Taking things to the next step, implementing Ohio State’s RUOK? Buckeyes Program into student organizations might help students struggling with mental health. The program identifies students at risk of suicide and encourages them to seek help.
This could change the stigma of seeking out mental health care and destroy the perception of feeling like a burden that students seeking help feel while creating a helping and thoughtful community among students and faculty.
As reported in the Columbus Dispatch, a student at Ohio State, Nicole Collier, struggled with her mental health and told friends she didn’t want to live any longer.

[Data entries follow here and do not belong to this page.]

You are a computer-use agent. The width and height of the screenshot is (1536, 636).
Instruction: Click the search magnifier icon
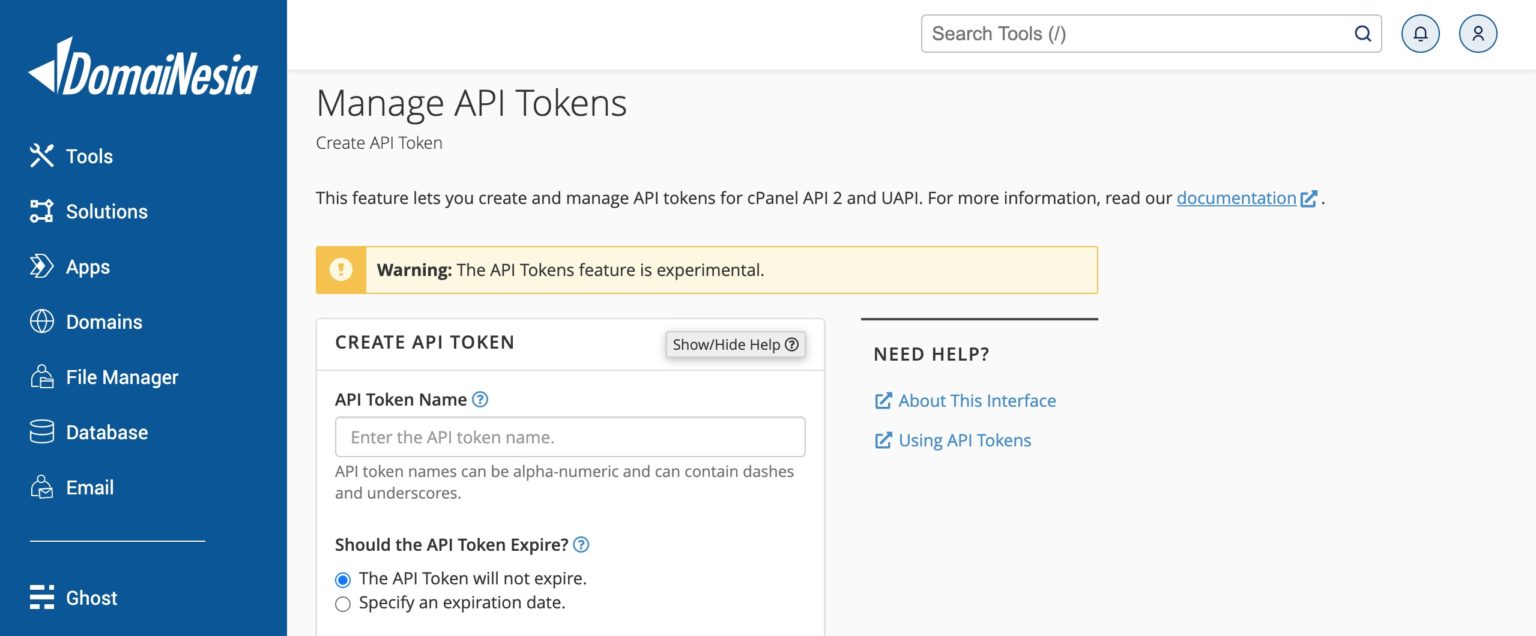[x=1362, y=34]
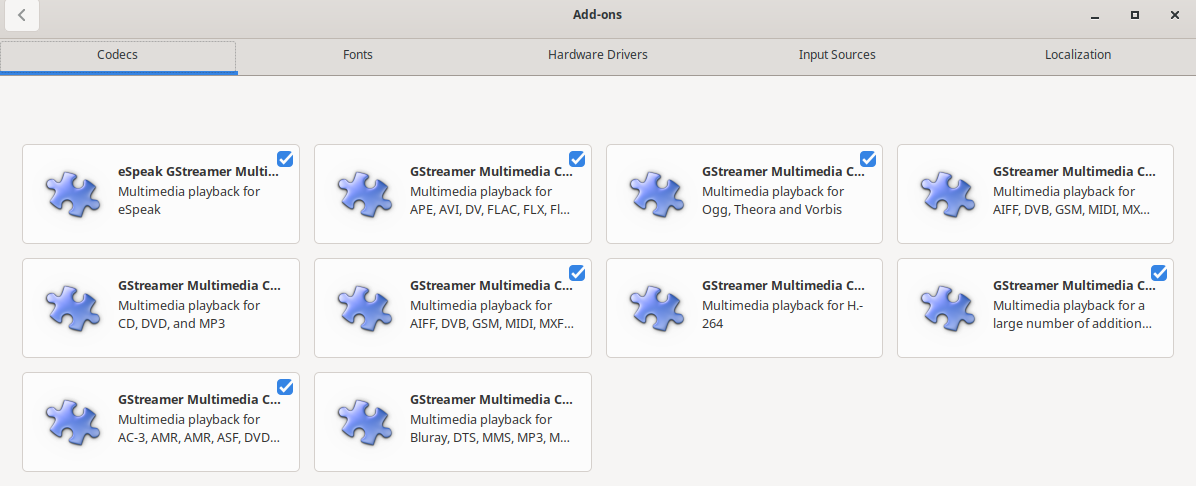The height and width of the screenshot is (486, 1196).
Task: Uncheck the eSpeak GStreamer add-on checkbox
Action: [285, 159]
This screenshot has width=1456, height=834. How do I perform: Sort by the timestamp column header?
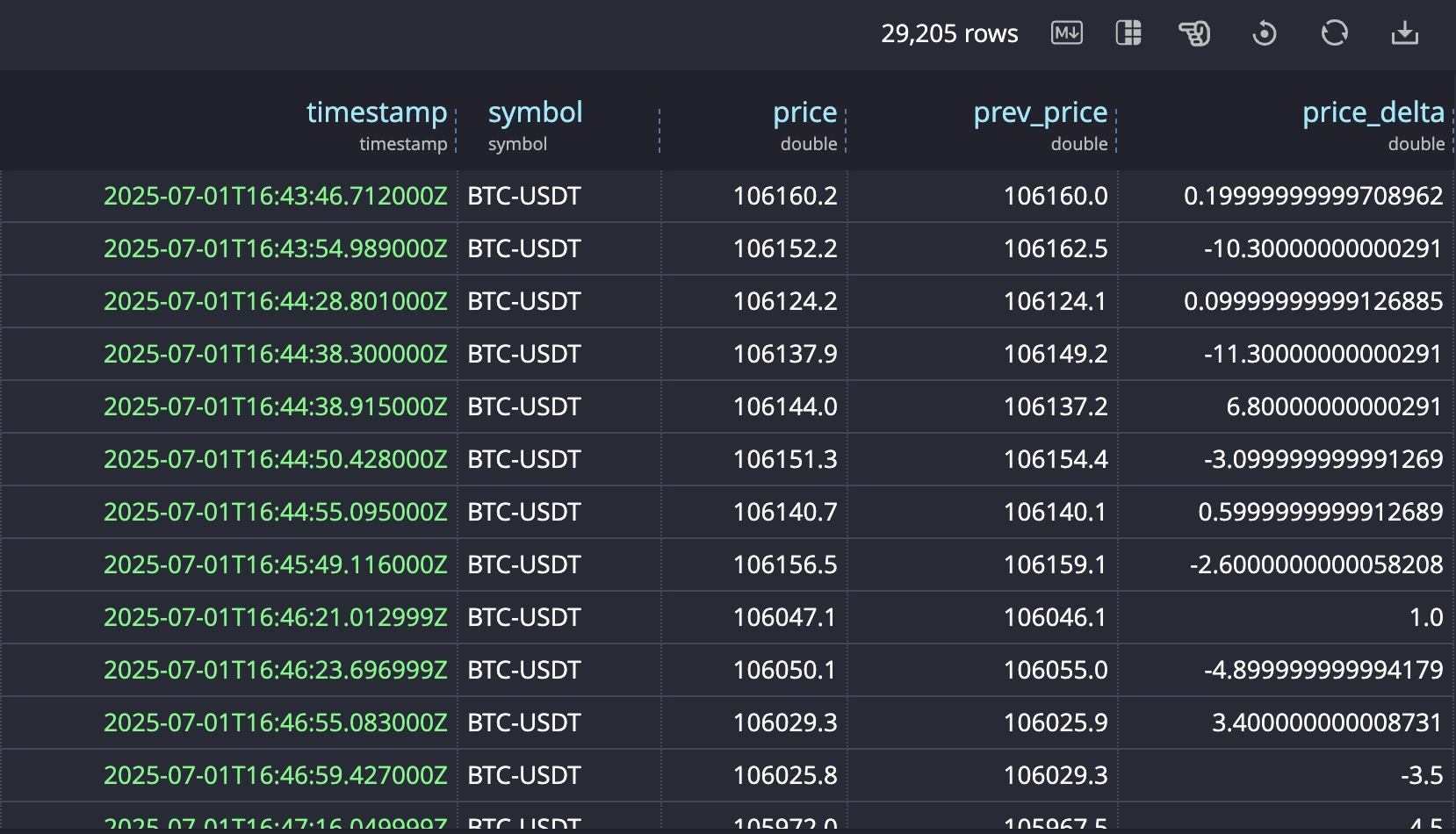pos(378,112)
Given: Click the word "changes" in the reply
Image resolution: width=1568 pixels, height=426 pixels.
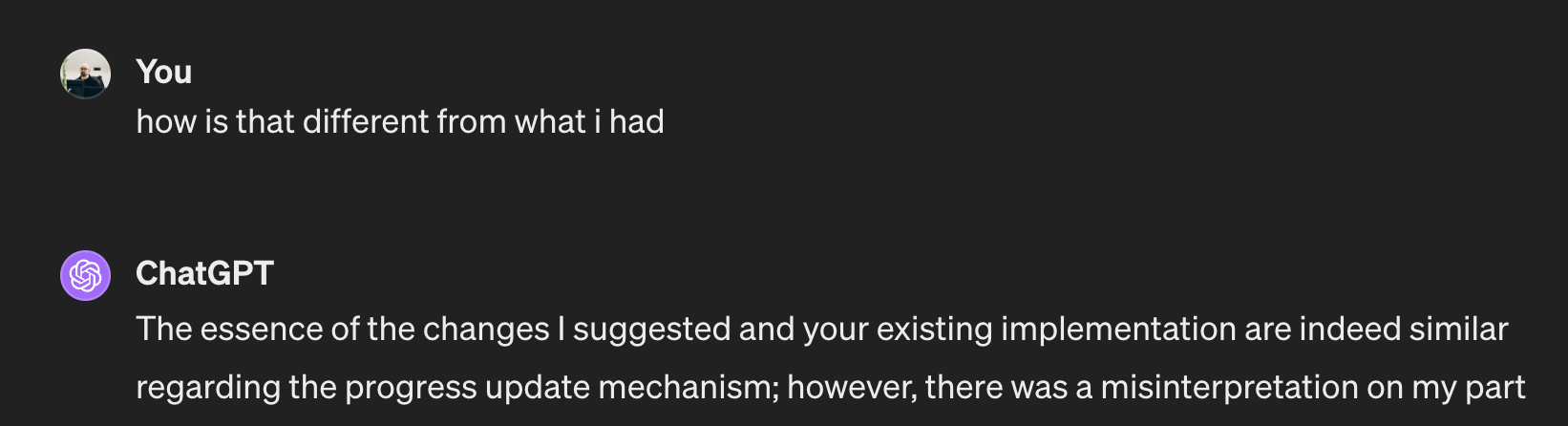Looking at the screenshot, I should pos(486,329).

Once Collier learned how to use the mental health services at Ohio State she began to see a change in her behavior. She noticed campus slowly turn into a “culture of care,” which made a healthy impact on her mental health and ultimately helped her overcome her suicidal thoughts.

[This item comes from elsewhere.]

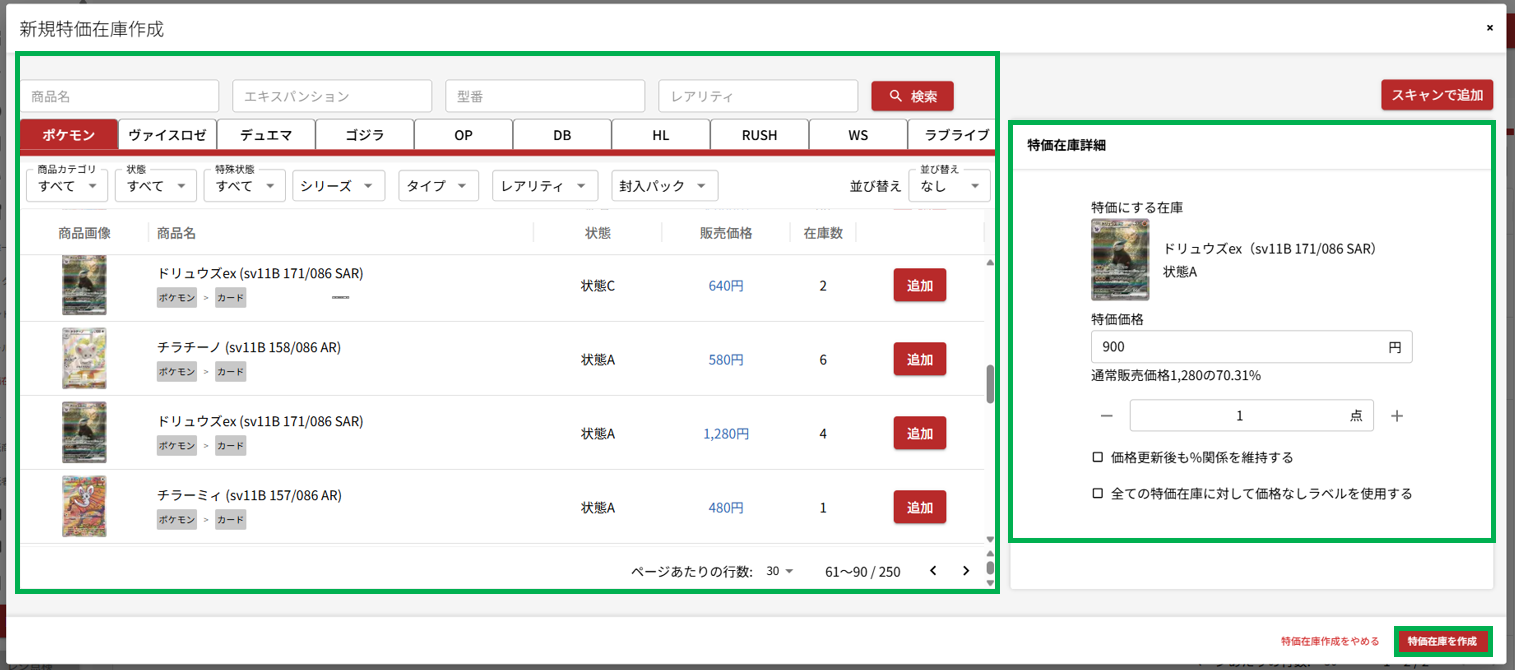Enable 価格更新後も%関係を維持する checkbox

[1098, 457]
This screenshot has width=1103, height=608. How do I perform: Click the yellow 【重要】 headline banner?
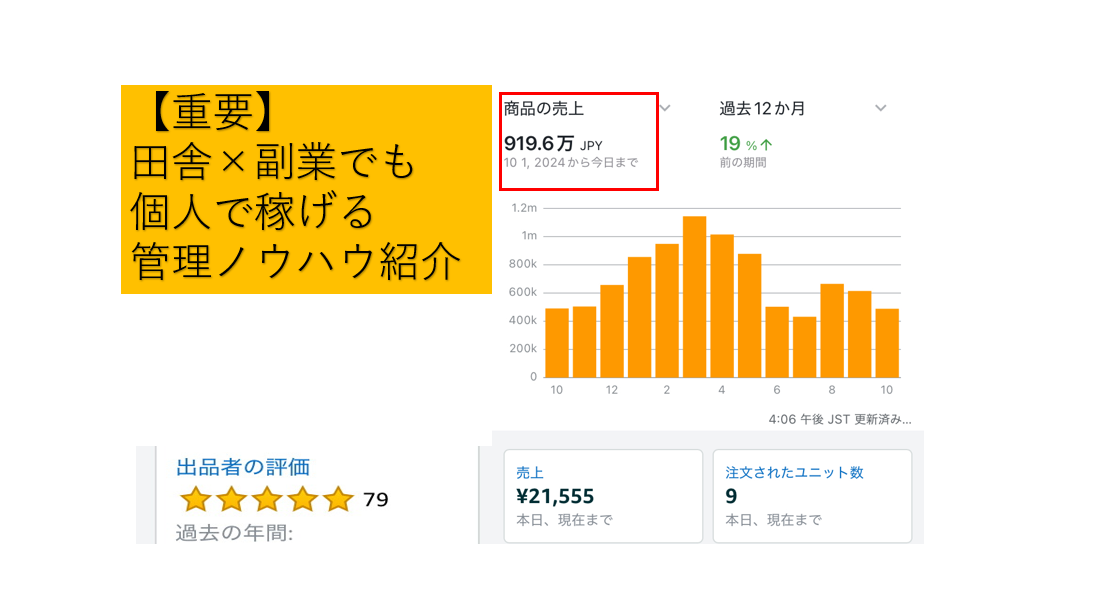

Collier is not the only student to face these struggles. In fact, 1 in 5 students struggle with their mental health enough to consider suicide, according to HealthDay. At a university the size of Ohio State, this means around 13,000 students face mental health challenges enough to consider suicide each year.
Implementing RUOK? Buckeyes into student involvement on campus could help reduce those numbers and beat the statistics. Building awareness of the RUOK? Buckeyes program will help students find the resources they need for themselves or others facing mental health challenges.
The National Council on Disability found numerous benefits of providing mental health services and support on college campuses. The study showed evidence of students who sought out help with improved academic performance, an increase in reduced stress and resilience, reduced substance abuse and suicide rates and even an economic benefit for colleges.
Students seeking mental health care also noticed changes of perceived social support and campus connectedness, which can help the 20 percent of Ohio State students who might not feel connected with campus.
Building campuswide awareness of the RUOK? Buckeyes program and the services they have to offer students will change campus culture entirely. Suicide impacts everyone, and it is unknown whose life it may take next. Knowing the signs of at-risk students may change their lives before it’s too late.
Additionally, counselors say about 75 percent of students seeking mental health services at Ohio State say they “would not have done so without engaging with an interactive screening program such as RUOK? Buckeyes,” Ohio State’s suicide prevention program website said.
Among the many on-campus events and student organizations at Ohio State, implementing RUOK? Buckeyes program can help prevent student suicides and bring awareness to the signs of at-risk students and the programs and services that can help students overcome their mental health struggles.
It’s time to prevent student suicide before it’s too late. On-campus activities and the involvement of RUOK? Buckeyes can help if we start now.